Les canaux de la TNT constituent tous un bien public commun, dont la régulation est confiée à l’Arcom.
Reprenons sa vidéo postée sur X afin d’appeler (aux côtés du RN) à soutenir l’opportune pétition de la direction de la chaîne du groupe Canal+ de Vincent Bolloré. D’abord, la fermeture de C8 n’est pas due à l’Arcom, pas plus qu’à une autre autorité administrative et politique – contrairement à l’interdiction inédite de RT France par la Commission européenne au début de la guerre en Ukraine. Mais bien au groupe Bolloré ayant estimé que la chaîne ne pourrait survivre ailleurs que sur l’un des 27 canaux de la TNT qui constituent tous un bien public commun.
Un bien public dont la régulation est confiée, donc, à l’Arcom. Sans « droit de vie et de mort » sur les chaînes bénéficiant de l’attribution d’un canal, mais avec un pouvoir sur leur attribution dans le respect de l’État de droit. En l’occurrence, le respect de la convention de diffusion ayant permis à ces chaînes d’obtenir le canal en premier lieu. La décision de l’Arcom de ne pas renouveler le canal de C8 n’était d’ailleurs pas sans possibilité d’appel légal, qu’a exercé la chaîne devant la justice administrative, ici le Conseil d’État – ce que Laurent Wauquiez peut difficilement ignorer.
Qu’a dit le Conseil d’État de la décision prise par cette « autorité administrative obscure » envers C8 ? « Le régulateur était juridiquement fondé à prendre en compte les manquements réitérés commis par la chaîne au cours des dernières années à ses obligations légales et conventionnelles, notamment en matière de respect des droits de la personne, de protection des mineurs et de maîtrise de l’antenne. Ces manquements sont de nature à jeter un doute sur sa capacité à tenir ses engagements. »
Rappelons quelques-uns de ces nombreux manquements ayant tous pour origine l’animateur-star de la chaîne Cyril Hanouna. En 2024, exposer l’agression de l’ex-candidate de Loft Story Loana Petrucciani présente en plateau, malgré sa « situation manifeste de profonde détresse ». En 2022, insulter en direct le député LFI et ex-chroniqueur de TPMP Louis Boyard présent sur son plateau – Cyril Hanouna vient d’écoper personnellement de 4 000 euros d’amende pour ces faits en sus de l’amende de 3,5 millions d’euros infligés à la chaîne. En 2017, piéger des homosexuels avec une fausse annonce sur un site de rencontre gay et diffuser les échanges en direct sans modifier leur voix, avec à la clé 3 millions d’euros d’amende de ce qui était alors le CSA – une sanction validée par la Cour européenne des droits de l’homme.

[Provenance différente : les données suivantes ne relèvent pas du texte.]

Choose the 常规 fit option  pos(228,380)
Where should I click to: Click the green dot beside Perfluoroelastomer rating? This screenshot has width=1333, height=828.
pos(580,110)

Et tant d’autres errements, souvent au service de l’extrême droite – seule affirmation factuellement exacte de Laurent Wauquiez. Des manquements dont l’addition fait de C8 la chaîne la plus sanctionnée de l’histoire de la télévision française pour son mépris de la dignité humaine et l’absence de contrôle éditorial de sa direction au regard de ses engagements. Passerait encore si seuls l’ancien auditeur du Conseil d’État, l’extrême droite et les affidés du groupe Bolloré étaient montés au créneau. C’est encore beaucoup plus problématique quand un ministre de l’Intérieur en exercice, en l’occurrence Bruno Retailleau, chargé de faire appliquer les lois de notre État de droit, apporte lui aussi un soutien public à la chaîne priée d’aller se faire diffuser ailleurs que sur une fréquence publique.